→ Provided information:
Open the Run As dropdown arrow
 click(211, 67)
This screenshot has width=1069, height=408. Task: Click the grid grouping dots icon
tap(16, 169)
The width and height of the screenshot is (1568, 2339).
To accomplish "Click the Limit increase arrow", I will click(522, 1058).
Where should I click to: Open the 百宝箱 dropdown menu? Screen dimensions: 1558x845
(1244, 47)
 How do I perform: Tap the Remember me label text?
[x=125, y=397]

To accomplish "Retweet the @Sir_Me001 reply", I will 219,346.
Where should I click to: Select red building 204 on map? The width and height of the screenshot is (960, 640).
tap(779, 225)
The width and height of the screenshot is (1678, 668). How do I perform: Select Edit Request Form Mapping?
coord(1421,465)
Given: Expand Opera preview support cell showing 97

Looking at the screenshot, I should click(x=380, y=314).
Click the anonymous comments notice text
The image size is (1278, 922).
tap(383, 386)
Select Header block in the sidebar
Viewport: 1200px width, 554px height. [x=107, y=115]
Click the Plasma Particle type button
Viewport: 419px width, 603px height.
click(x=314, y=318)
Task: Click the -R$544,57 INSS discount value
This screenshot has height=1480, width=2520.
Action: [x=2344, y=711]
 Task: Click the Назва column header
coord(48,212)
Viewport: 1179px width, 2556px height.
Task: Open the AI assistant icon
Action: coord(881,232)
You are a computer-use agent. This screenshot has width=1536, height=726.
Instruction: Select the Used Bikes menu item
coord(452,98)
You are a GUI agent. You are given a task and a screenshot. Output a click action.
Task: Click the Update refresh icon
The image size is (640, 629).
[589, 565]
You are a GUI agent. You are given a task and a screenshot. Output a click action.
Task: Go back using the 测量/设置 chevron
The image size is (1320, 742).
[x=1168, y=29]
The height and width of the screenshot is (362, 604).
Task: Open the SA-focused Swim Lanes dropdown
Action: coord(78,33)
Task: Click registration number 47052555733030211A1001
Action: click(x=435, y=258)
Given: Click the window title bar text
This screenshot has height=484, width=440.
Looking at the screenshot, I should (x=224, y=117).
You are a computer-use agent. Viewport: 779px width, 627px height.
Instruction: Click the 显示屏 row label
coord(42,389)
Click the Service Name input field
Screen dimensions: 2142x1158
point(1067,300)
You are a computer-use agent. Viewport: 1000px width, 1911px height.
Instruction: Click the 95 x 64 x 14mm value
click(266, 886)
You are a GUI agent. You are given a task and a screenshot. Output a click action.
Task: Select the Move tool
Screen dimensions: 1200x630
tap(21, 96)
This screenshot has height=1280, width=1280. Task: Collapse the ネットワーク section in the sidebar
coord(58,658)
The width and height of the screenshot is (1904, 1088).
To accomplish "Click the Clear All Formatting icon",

→ Work order:
Please set down all of the records exactly.

→ Output:
Open the Run As dropdown arrow
 click(211, 67)
This screenshot has width=1069, height=408. Task: Click the grid grouping dots icon
tap(16, 169)
The width and height of the screenshot is (1568, 2339).
To accomplish "Click the Limit increase arrow", I will click(522, 1058).
Where should I click to: Open the 百宝箱 dropdown menu? Screen dimensions: 1558x845
(1244, 47)
 How do I perform: Tap the Remember me label text?
[x=125, y=397]

To accomplish "Retweet the @Sir_Me001 reply", I will 219,346.
Where should I click to: Select red building 204 on map? The width and height of the screenshot is (960, 640).
tap(779, 225)
The width and height of the screenshot is (1678, 668). How do I perform: Select Edit Request Form Mapping?
coord(1421,465)
Given: Expand Opera preview support cell showing 97

Looking at the screenshot, I should click(x=380, y=314).
Click the anonymous comments notice text
The image size is (1278, 922).
tap(383, 386)
Select Header block in the sidebar
Viewport: 1200px width, 554px height. [x=107, y=115]
Click the Plasma Particle type button
Viewport: 419px width, 603px height.
click(x=314, y=318)
Task: Click the -R$544,57 INSS discount value
This screenshot has height=1480, width=2520.
Action: [x=2344, y=711]
 Task: Click the Назва column header
coord(48,212)
Viewport: 1179px width, 2556px height.
Task: Open the AI assistant icon
Action: coord(881,232)
You are a computer-use agent. This screenshot has width=1536, height=726.
Instruction: Select the Used Bikes menu item
coord(452,98)
You are a GUI agent. You are given a task and a screenshot. Output a click action.
Task: Click the Update refresh icon
The image size is (640, 629).
[589, 565]
You are a GUI agent. You are given a task and a screenshot. Output a click action.
Task: Go back using the 测量/设置 chevron
The image size is (1320, 742).
[x=1168, y=29]
The height and width of the screenshot is (362, 604).
Task: Open the SA-focused Swim Lanes dropdown
Action: coord(78,33)
Task: Click registration number 47052555733030211A1001
Action: click(x=435, y=258)
Given: Click the window title bar text
This screenshot has height=484, width=440.
Looking at the screenshot, I should (x=224, y=117).
You are a computer-use agent. Viewport: 779px width, 627px height.
Instruction: Click the 显示屏 row label
coord(42,389)
Click the Service Name input field
Screen dimensions: 2142x1158
point(1067,300)
You are a computer-use agent. Viewport: 1000px width, 1911px height.
Instruction: Click the 95 x 64 x 14mm value
click(266, 886)
You are a GUI agent. You are given a task and a screenshot. Output a click action.
Task: Select the Move tool
Screen dimensions: 1200x630
tap(21, 96)
This screenshot has height=1280, width=1280. Task: Collapse the ネットワーク section in the sidebar
coord(58,658)
The width and height of the screenshot is (1904, 1088).
To accomplish "Click the Clear All Formatting icon",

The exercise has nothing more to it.